I imagined as a child that bank vaults were very dark places, being underground; like a coal mine I had visited which was open to the public, where we all wore hats with lamps.

As an adult, I saw pictures of the Queen in the Bank of England vault, surrounded by gold bars, and it's very brightly lit indeed. I suppose I should have made the connection with the brightly lit stations on the London Underground (although the tunnels are dark).

PumpkinPie2016 · 25/01/2025 20:17

I thought when people paid using a cheque, that that was it, i.e the piece of paper was the payment! I didn't realise that the money actually came out of your account 😂

This one is a bit weird and I have no idea where this came from, but I was well into adulthood when DH had to explain it wasn't true! I had heard conversations about graves 'being dug for 3 people' or similar. I had also heard the reference to people being buried '6 foot under'.
So, I though that if a grave was dug for say, 3 people, the grave diggers had to dig 18 feet (6 feet per person) plus extra so that there was space in between each coffin 😳 it was only when I was arranging internment of my Nan's ashes that it came out and dh explained that this wasn't the case!!

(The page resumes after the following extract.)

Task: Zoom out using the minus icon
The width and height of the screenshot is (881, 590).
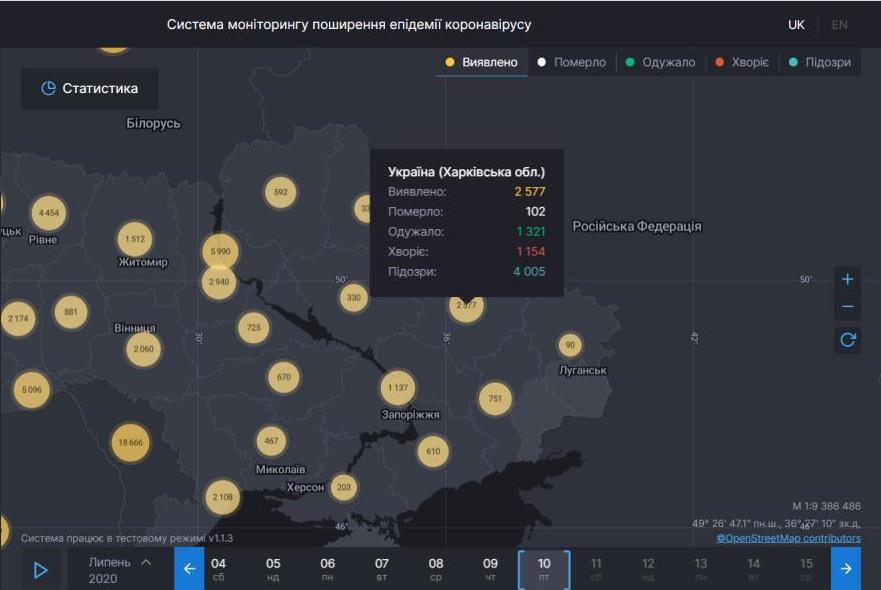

Until my late teens, I thought Sinn Fein was an actual person, not a political party 🤣 because I had heard on the news things like 'Sinn Fein has said....'

Dietlady58 · 25/01/2025 20:17

When I was little I used to think that milk was cow’s wee!!!!

restingbitchface30 · 25/01/2025 20:18

MathsMum3 · 24/01/2025 11:11

I used to think that when you saw a "To let" sign on a building, it was a polite way of saying there's a public toilet in there.

OMG me too! I asked my nana one time and she found it so funny!

Ponderingwindow · 25/01/2025 20:24

There was a big disaster in my town when I was young. I had a memory of my parents talking about how my godfather was supposed to have been there that night but for some reason did not attend. On the anniversary of the disaster, I realized he would have had absolutely no reason to be present. I was so confused I called my now elderly parent and asked him about it. He told me that he and my mother were supposed to be there. They had to cancel at the last minute because the babysitter was sick or I was sick. He couldn’t remember which one. Either way, they didn’t end up dead.

they had been telling my godfather the story of how they ended up not dying. No idea why I got it backwards.

scalt · 25/01/2025 20:25

My dad shared this childhood misunderstanding. His family had an old fashioned black bakelite telephone (his mother still used it after I was born, so I saw it too). This telephone had a little drawer underneath, and my dad recalls asking what this was for. His father replied that you could put a card in it, and my dad understood this to mean that you would put a postcard in it, and it would be sent down the wires. He had imagined a fax machine. (The purpose of this drawer was far less exciting - it was a place where you could write down useful numbers.)

"What's a fax machine?" ask the children of today.

DeanElderberry · 25/01/2025 20:28

I wasn't allowed to have gobstoppers because I wouldn't be able to eat anything afterwards. When I was 4 or 5, shortly after I started school, a new friend offered me a gobstopper (only partly sucked) and I succumbed to temptation. My terror, as the morning advanced, and I realised that once we went into the dining hall my sin would find me out is something I still remember. I also knew that never being able to eat again would mean I would die.

Oh the incredible relief when I was able to eat my dinner just fine.

But that was the day I realised that loved and trusted adults tell us lies.

Pr1mr0se · 25/01/2025 20:29

Mistaking my dad for an adoption worker. It was the only conversation I ever had with him.

scalt · 25/01/2025 20:29

@Plutotheplanet I asked why there was a sign given honey bees don't sting. He looked at me like I was stupid and said 'Of course they do'.
Ah, but did he tell you that most bees die when they sting, unlike wasps?